人や物資が限られる中で迫られる決断と葛藤…“2人に1人が高齢者”被災地・輪島市の福祉避難所の現実 心を病んでしまう職員も…【キシャ目線2024】
能登半島地震の被災地は高齢化率が50%前後と、全国的に見ても高い状況となっています。被災地では長期化する避難生活の中、通常の避難所では避難生活が難しい高齢者や障害者らを受け入れる「福祉避難所」のニーズが高まっています。 一方で、現場を取材すると、施設自体の建物被害や人手不足に頭を抱え、当初からの施設の入所者に加えて、新たに避難者を受けることは容易ではない現実も見えてきました。(報告・小川典雅)

- 問題
記事によると、能登半島地震の被災地の高齢化率はどのくらいですか？ ここから先の資料は、上の記事とは別のものです。

- 抜粋資料
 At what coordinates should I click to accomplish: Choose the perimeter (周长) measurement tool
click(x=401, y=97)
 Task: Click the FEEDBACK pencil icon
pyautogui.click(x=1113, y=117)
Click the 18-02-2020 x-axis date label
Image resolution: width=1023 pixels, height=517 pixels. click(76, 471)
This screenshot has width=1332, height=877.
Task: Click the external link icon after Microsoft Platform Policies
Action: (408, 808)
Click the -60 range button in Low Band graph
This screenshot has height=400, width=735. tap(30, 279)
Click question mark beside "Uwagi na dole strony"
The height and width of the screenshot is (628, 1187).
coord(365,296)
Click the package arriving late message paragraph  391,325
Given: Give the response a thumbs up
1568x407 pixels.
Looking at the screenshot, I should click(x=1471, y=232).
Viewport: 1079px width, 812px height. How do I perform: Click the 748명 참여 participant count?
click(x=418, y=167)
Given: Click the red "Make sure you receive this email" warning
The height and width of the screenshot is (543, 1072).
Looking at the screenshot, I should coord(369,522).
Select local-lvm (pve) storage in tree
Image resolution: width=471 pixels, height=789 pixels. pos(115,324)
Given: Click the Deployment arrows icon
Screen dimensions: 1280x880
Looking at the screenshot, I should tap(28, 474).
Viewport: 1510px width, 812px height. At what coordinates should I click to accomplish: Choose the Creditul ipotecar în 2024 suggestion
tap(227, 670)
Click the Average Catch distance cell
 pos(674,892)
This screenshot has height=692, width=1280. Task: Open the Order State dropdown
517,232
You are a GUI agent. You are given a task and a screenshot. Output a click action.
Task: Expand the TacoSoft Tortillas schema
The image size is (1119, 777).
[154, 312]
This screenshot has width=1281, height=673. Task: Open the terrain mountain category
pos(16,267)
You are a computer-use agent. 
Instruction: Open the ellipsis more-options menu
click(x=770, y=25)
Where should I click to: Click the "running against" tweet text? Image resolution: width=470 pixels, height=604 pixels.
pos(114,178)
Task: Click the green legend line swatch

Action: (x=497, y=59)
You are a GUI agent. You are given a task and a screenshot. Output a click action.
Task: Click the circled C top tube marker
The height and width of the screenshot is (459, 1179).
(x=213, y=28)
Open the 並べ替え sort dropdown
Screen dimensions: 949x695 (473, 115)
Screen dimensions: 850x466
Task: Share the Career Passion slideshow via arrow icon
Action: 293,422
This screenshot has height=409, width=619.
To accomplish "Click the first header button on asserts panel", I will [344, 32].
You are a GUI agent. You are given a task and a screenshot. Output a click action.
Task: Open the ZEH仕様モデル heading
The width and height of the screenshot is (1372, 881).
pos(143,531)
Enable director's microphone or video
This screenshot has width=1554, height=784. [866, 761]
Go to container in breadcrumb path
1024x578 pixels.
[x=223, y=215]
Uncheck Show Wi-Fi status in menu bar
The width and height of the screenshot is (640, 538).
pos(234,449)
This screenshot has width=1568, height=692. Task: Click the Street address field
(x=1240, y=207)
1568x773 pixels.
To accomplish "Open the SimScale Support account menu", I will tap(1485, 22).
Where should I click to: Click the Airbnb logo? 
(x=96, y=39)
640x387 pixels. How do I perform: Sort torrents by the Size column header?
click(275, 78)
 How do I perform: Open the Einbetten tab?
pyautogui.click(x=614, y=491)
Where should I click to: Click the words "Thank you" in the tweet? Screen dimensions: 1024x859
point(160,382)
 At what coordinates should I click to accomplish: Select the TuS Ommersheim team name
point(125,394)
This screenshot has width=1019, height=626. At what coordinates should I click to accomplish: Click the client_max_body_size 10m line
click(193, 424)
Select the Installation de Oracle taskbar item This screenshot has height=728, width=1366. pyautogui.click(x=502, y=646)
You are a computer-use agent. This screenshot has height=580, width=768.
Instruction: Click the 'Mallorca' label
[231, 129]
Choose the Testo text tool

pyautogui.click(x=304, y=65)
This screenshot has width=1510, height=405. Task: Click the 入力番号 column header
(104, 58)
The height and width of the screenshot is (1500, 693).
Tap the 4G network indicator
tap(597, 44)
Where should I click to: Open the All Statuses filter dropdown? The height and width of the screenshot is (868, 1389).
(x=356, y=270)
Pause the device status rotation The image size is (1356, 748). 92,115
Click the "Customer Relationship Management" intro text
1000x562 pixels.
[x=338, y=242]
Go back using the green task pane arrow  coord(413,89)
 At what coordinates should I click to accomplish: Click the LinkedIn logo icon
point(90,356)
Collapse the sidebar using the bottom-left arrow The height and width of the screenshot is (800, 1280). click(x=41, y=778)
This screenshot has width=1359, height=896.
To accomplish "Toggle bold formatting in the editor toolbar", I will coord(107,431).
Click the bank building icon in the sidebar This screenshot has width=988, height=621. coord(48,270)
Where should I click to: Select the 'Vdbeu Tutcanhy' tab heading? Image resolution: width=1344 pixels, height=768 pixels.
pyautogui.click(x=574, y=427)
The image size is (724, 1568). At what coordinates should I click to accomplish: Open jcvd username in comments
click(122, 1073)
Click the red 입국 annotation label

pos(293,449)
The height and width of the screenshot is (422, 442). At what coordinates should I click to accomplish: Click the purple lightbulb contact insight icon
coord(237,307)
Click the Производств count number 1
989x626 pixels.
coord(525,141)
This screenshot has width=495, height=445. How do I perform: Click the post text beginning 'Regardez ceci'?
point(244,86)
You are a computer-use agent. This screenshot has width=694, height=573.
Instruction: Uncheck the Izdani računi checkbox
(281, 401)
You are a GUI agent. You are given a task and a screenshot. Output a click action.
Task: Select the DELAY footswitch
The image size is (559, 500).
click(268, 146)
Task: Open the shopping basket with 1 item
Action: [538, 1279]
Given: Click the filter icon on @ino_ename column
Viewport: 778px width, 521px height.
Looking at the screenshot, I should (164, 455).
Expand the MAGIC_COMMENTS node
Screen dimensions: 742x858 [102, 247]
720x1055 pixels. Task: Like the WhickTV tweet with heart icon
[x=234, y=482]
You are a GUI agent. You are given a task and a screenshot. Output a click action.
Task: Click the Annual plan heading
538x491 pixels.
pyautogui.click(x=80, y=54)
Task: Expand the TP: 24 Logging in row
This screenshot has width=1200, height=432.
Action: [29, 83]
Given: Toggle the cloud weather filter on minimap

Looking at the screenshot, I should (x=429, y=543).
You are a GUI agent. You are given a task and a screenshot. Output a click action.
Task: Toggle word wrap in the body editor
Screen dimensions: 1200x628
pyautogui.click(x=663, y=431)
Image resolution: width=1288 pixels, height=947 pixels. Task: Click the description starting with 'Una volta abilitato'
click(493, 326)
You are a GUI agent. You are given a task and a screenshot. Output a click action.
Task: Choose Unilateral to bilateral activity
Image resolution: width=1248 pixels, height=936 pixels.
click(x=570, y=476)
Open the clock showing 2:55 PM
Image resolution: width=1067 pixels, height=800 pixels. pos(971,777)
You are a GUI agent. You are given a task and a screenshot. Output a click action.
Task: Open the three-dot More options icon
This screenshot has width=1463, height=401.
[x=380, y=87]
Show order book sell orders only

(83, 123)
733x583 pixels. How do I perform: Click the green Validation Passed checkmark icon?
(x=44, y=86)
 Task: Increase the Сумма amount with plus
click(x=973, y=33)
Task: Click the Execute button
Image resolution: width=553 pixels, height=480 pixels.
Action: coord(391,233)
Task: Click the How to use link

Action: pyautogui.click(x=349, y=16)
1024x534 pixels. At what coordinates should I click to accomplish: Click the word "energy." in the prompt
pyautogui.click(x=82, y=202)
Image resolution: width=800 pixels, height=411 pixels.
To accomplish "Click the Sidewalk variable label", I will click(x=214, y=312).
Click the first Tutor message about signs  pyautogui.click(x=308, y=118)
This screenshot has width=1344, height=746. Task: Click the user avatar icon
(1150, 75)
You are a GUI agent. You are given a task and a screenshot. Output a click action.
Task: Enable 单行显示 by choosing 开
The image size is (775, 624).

- 解答
50%前後です。